:: Source text ::
The business of scrap recycling is worlds different today than in previous decades. This final segment of our 50th anniversary series examines the regulatory and market changes that have brought about this transformation.

BY KENT KISER

Kent Kiser is associate editor of Scrap Processing and Recycling.

Once upon a time, the scrap recycling business, like many other industries, was essentially unregulated. "When I came into the business in 1946," recalls Fred Berman, chairman of Berman Brothers Iron & Metal Co. (Birmingham, Ala.), "the biggest problem was making a buck, not worrying about regulations." Prior to the 1960s, in fact, the industry faced little more than the occasional price and export controls, wage and hour laws, proposals to deter scrap theft, and zoning restrictions. What other "regulations" existed were largely self-imposed—a matter of following one's instincts to do the right thing—or offered as recommended practices by the industry's trade associations.

Today, the fairy tale era of nonregulation is only a sweet memory. As Noah Liff, chairman of Steiner-Liff Iron and Metal Co. (Nashville, Tenn.), states: "Now, government regulations absolutely dominate all aspects of our business." These regulations have changed the face of the scrap business forever and placed increasing burdens on recyclers in terms of paperwork, managerial time, and monetary expenses. While the most dramatic developments have been on the environmental front, other changes have occurred in the areas of labor, safety, and general business management.

Laboring Over Labor Issues

Some of the earliest federal regulations that affected the scrap industry dealt with labor issues. The National Labor Relations Act of 1935 gave workers the right to organize and bargain collectively, and many scrap plant workers were targeted for unionization due to their direct relationship to the steel industry. In addition, the Social Security Act, also passed in 1935, put new financial and accounting demands on employers.

:: Supplied data ::

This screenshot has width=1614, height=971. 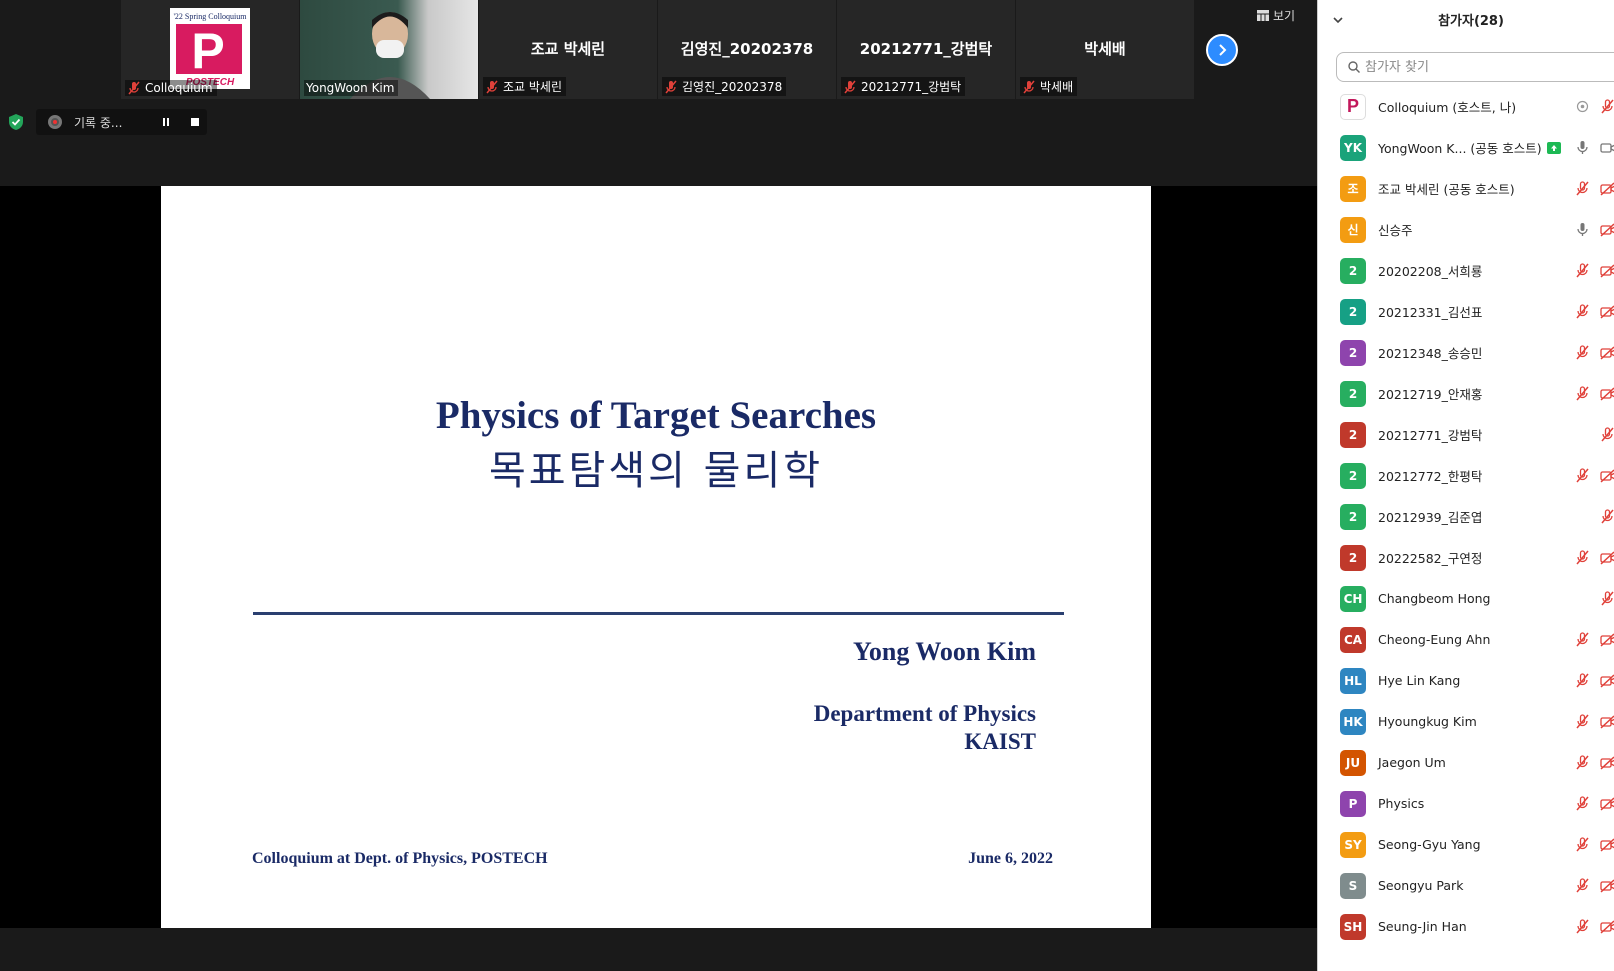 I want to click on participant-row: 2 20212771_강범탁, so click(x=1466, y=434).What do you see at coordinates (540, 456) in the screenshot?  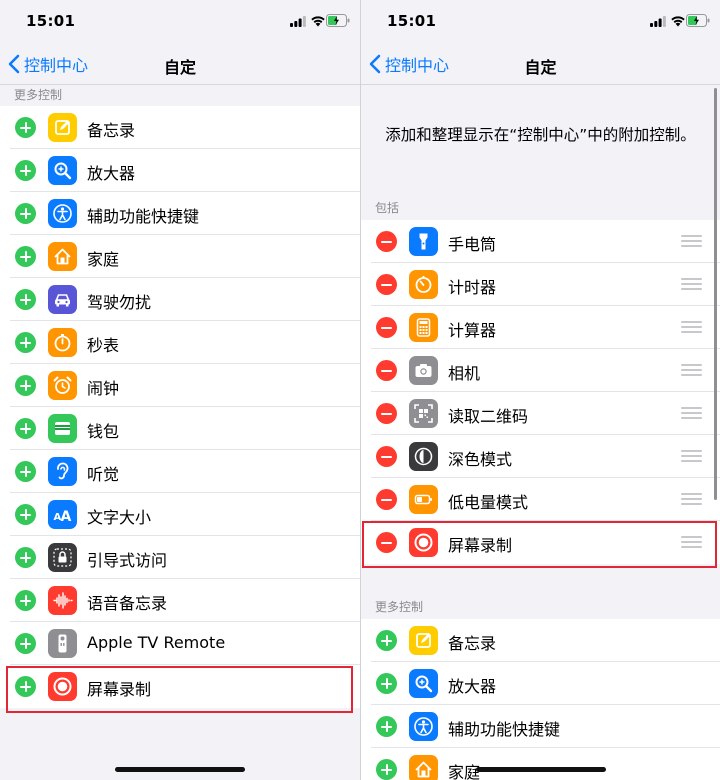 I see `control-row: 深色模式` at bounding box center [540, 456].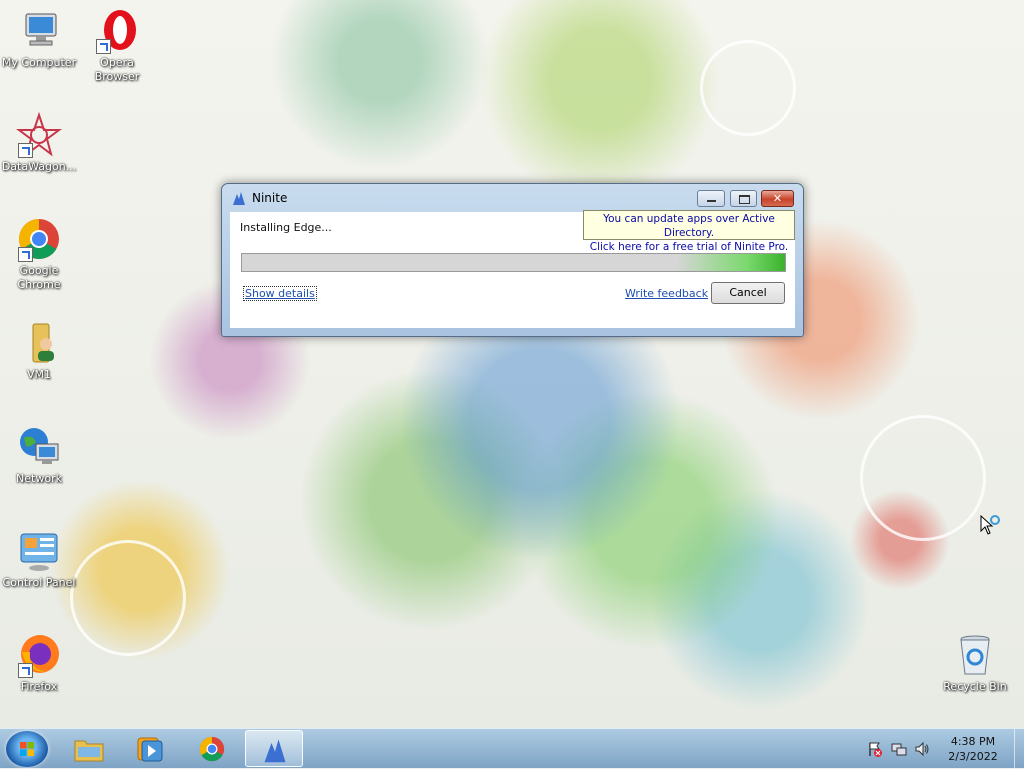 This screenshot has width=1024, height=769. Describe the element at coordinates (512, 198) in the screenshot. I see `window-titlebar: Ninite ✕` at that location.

:: Assignment A ::
According to the source text, in what year did Fred Berman come into the scrap recycling business?
:: Assignment B ::
Say whether each statement agrees with the source text, answering yes or no and quoting the deciding words. (i) The National Labor Relations Act and the Social Security Act were passed in the same year. (ii) Noah Liff is chairman of Berman Brothers Iron & Metal Co. (iii) The most dramatic regulatory developments have been in the area of labor.
The lines after the source text are separate material.

:: Answer box A ::
1946

:: Answer box B ::
(i) Yes: "The National Labor Relations Act of 1935" and "the Social Security Act, also passed in 1935"
(ii) No: "Noah Liff, chairman of Steiner-Liff Iron and Metal Co. (Nashville, Tenn.)"
(iii) No: "the most dramatic developments have been on the environmental front"